● DOCUMENT:
Joanne Dawn Coburn (born 12 November 1967) is a British journalist with BBC News, a regular presenter of Politics Live (and formerly also Sunday Politics along with Andrew Neil) and previously had special responsibility for BBC Breakfast. She is a former BBC political correspondent for London, who covered the 2000 London Mayoral election.

Coburn is an occasional relief presenter on the BBC News Channel. She has presented on BBC Radio 4 in the past and also has guested on the weekend current affairs programme The World This Weekend as well as reviewing the Sunday newspapers on The Andrew Marr Show.

Early life and education
Coburn was educated at the North London Collegiate School, an independent school for girls in northwest London, followed by the University of Manchester, where she studied History and German, and the University of Oxford, where she studied Middle Eastern politics.

Career
Coburn worked for local radio stations in Berkshire, Buckinghamshire and Oxfordshire, including Mix 96 Aylesbury, Fox FM Oxford, and Star FM in Slough.

After working as a regional correspondent for BBC London for four years, Coburn joined BBC Breakfast in 2001 as a political correspondent. She had first come to prominence when she covered events surrounding the 2000 London Mayoral election, and she went on to cover the 2001 general election. During her time at BBC Breakfast she covered events surrounding the War in Afghanistan and the Iraq War, and returned from maternity leave in 2005 to report on that year's general election.

She spent some time presenting on the BBC News Channel, and three months as presenter of BBC Radio 4's political events programme The World This Weekend. She also covered the 2007 French presidential election and the Treaty of Lisbon ratification process. In 2008, she was part of the press pack during British prime minister Gordon Brown's visits to both Afghanistan and to Beijing for the closing days of the 2008 Summer Olympic Games.

● WORK TO DO:
[a] In the Joanne Coburn biography, what did she study at the University of Manchester?
[b] Extend the Joanne Coburn biography, picking up after its final sentence.

● INFORMATION GIVEN:
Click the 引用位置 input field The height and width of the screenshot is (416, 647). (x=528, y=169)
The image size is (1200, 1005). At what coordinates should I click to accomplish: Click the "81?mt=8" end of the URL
* * *
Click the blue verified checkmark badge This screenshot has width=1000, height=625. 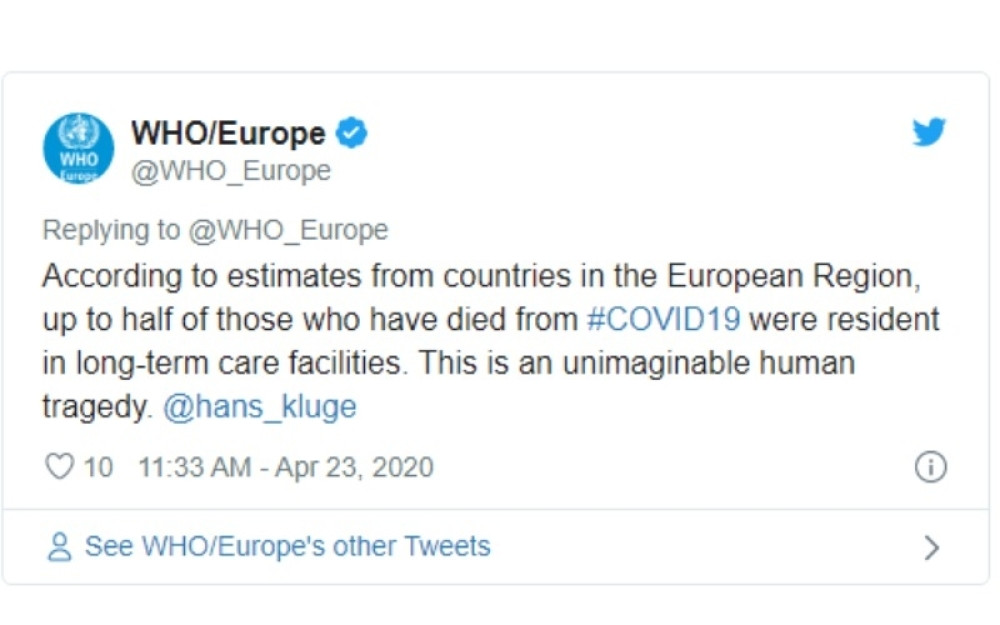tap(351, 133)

● EXPECTED RESPONSES:
[a] History and German

[b]
Aside from presenting Daily Politics, Coburn is often used by the BBC for more general debates and interviews. In the 2015 general election, Coburn presented a live audience Question Time-style debate with the then UKIP leader, Nigel Farage, in Birmingham. On 9 January 2017, Coburn presented a live audience debate with a distinguished panel in East Grinstead about the continued Southern Rail strikes, entitled Southern Rail Crisis. In the 2017 general election, Coburn presented a similar live audience debate with the Green Party co-leader, Jonathan Bartley, and the then UKIP leader, Paul Nuttall, from The Bottle Yard Studios, Bristol.

Daily Politics and Politics Live
Coburn joined BBC Two's weekday political programme Daily Politics in 2008, presenting the show alongside Andrew Neil on Thursdays. From January 2010, she took over Anita Anand's role, presenting four days a week while Anand was away on maternity leave. Anand returned to the show in September 2010, meaning Coburn returned to presenting on the programme one day a week, this time on Fridays.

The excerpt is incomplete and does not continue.